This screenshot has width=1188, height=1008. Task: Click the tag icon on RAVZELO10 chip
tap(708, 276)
* * *
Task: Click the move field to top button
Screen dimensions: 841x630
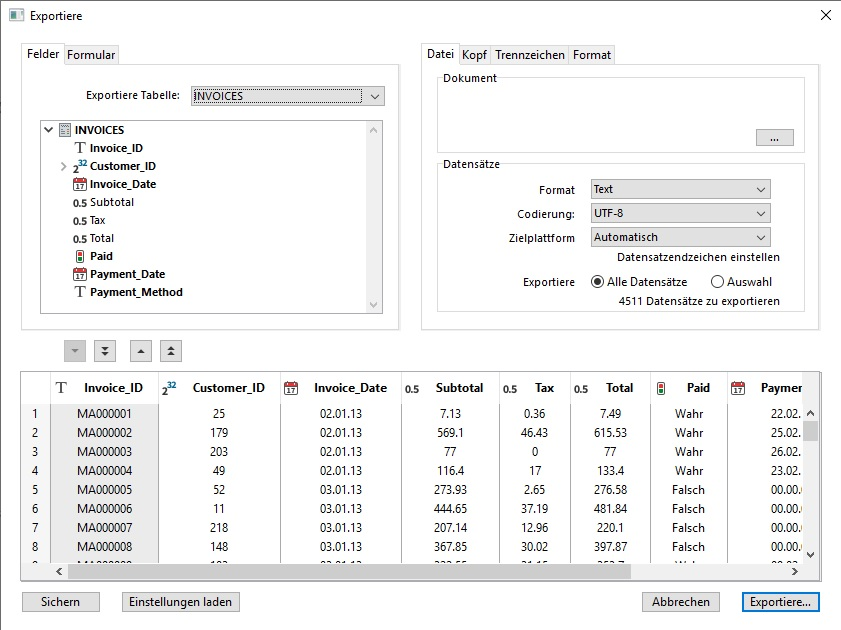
---
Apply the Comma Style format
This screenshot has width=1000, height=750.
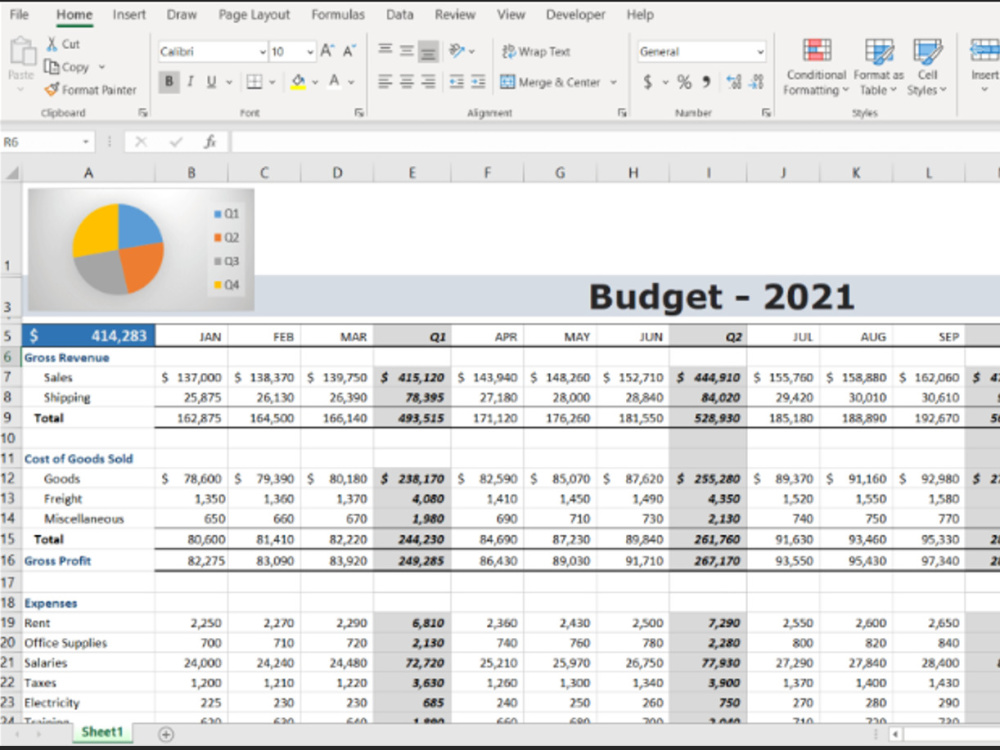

DESCRIPTION OF THE TASK:
Please reproduce the lines from the line with "Apply the Comma Style format" to the line with "This screenshot has width=1000, height=750.", both ends included, exactly as they appear above.

SOLUTION TO THIS TASK:
Apply the Comma Style format
This screenshot has width=1000, height=750.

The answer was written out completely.